Thursday, November 15, 2007

Looking back to the past to build our future

I am incredibly heartened by 30-year old Fahmi Reza and his documentary 10 Tahun Sebelum Merdeka about the pre-independence nation-wide hartal. It was first brought to my attention by Rachel, and in the aftermath of the Oct 11 march, Tricia asked if we ought to screen it (there’s this group that meets in my home to watch lesser known movies). Why not? I would love to see it on a wide screen.

I felt a deep sense of gratitude and pride that a new generation of thoughtful Malaysians was finding its voice and speaking up for Malaysia, and not narrow communalism. His own research into our recent past has shed light on a little known nationalistic struggle that has been conveniently usurped by the construction of a mythic narrative more suited to the vested interest of UMNO. In his interview, he said,

It’s true that our school history books, for the most part, highlight the role that is played by just one party or group. Other groups are mentioned but are not given focus or are labelled anti-government or anti-something. For me, this happens because, any history at all, and this can probably be applied to any country, history is always written by those in power.

So, if we look at our history, the people in power are Umno and the Barisan Nasional. So, they are the ones who write the history of our nation. So, of course, they will present a historical narrative that sheds a positive light on them. I think this happens in any regime or government. Firstly, in order to legitimise their current position, there is a need to create this myth about their history.

So, if we look at our historical narrative about independence, it’s focused on creating this myth about Umno’s struggle to gain our independence. How Umno was born and how Umno fought for our independence. It’s understandable that there’s this narrative.

▸ **Pointing records for text and elements**:

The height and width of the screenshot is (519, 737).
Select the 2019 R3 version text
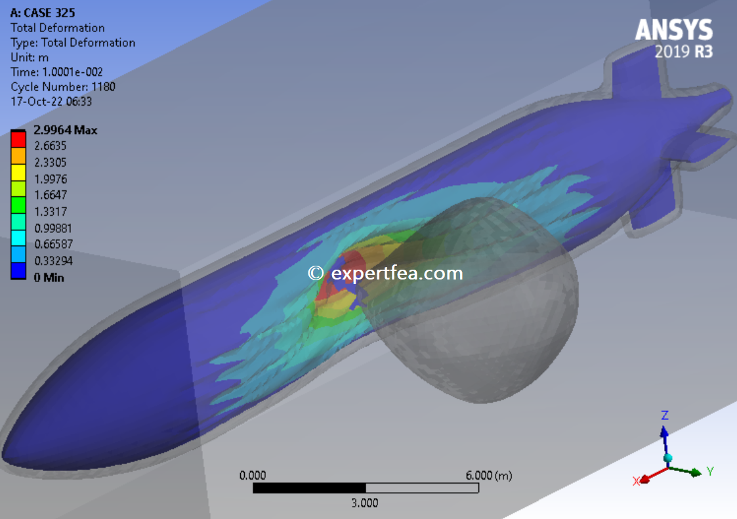(683, 52)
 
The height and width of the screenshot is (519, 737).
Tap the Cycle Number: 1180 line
(63, 87)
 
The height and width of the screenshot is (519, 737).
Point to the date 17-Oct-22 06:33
(51, 101)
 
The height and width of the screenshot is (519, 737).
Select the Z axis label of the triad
(665, 415)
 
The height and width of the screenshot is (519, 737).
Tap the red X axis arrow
(646, 478)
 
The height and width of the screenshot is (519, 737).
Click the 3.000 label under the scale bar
(365, 503)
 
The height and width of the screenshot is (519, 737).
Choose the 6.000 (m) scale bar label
(488, 475)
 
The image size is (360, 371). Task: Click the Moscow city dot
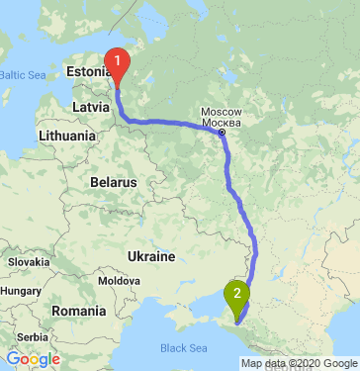click(223, 131)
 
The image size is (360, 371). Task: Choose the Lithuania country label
click(67, 134)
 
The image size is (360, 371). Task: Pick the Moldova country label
click(119, 281)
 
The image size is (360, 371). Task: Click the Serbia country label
click(25, 337)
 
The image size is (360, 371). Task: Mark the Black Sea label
click(184, 348)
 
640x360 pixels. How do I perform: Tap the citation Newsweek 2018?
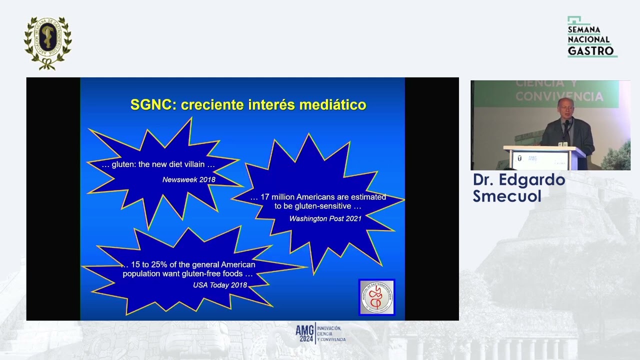(x=188, y=180)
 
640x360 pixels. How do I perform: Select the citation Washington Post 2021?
(x=325, y=218)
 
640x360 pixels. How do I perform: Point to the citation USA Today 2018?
(x=220, y=285)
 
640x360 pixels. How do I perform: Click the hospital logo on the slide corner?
(x=376, y=298)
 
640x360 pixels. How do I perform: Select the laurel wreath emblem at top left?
(x=48, y=42)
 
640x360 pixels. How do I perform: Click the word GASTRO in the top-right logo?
(x=590, y=51)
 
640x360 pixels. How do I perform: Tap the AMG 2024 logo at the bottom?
(x=320, y=334)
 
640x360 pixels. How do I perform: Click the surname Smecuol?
(x=507, y=196)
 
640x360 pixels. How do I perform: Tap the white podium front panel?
(x=542, y=160)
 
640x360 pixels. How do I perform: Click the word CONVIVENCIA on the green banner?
(x=559, y=96)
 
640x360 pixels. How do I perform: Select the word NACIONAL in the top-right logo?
(x=588, y=40)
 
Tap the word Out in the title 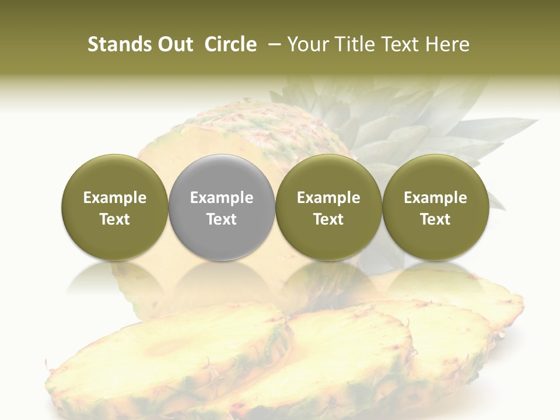(175, 44)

▸ **What is asked**:
A: In two sentences, summarize the post about Fahmi Reza's documentary.
B: Carry the post about Fahmi Reza's documentary forward from its last sentence.

▸ **Answers for the tasks**:
A: The writer is heartened by 30-year-old Fahmi Reza and his documentary 10 Tahun Sebelum Merdeka, about the pre-independence nationwide hartal, and welcomes a suggestion to screen it for a group that meets in the writer's home. Reza's research sheds light on a little-known nationalistic struggle, and in an interview he says school history books highlight one party because history is written by those in power, which in Malaysia means UMNO and the Barisan Nasional presenting a myth about UMNO's struggle for independence.

B:
So, any other narrative that doesn’t support the (dominant) narrative will of course be left out, because it would challenge or counter their narrative.

Many regimes do one of two things. You absorb the other narrative and claim it as your own. Or you leave out.

Umno’s problem is, because they were there at the same time, they cannot claim that their struggle was part of the left’s because they were on the opposite side. So, the only way left to them is to silence (the other narrative). So, history books are written that way.

Fahmi isn’t the only one, of course, to question this historical oversight (there’s also fellow film maker Amir Muhammad, among others), but notably his work is one more vote for a more fully realized Malaysian Malaysia, one where our shared history is acknowledged and celebrated. We live in interesting times; there is a stirring beneath the surface fueled in equal parts perhaps by a sense of grief and anger at our fraying society, and an unquenchable hope that the tide can still be turned.

I predict Fahmi’s effort is going to gain an even wider audience in the very near future. For those who try to pull the wool over our eyes saying demonstrations are not a part of our culture, or who are deliberately rewriting history to serve myopic ends, this documentary is an eye-opener.

Fahmi's blog: 10tahun
Tricia's take on 11/10 "BERSIH: Democracy Malaysian style"
Bobjots 'The Other History of Malaysia'

1 comment:

Hafiz Noor Shams said...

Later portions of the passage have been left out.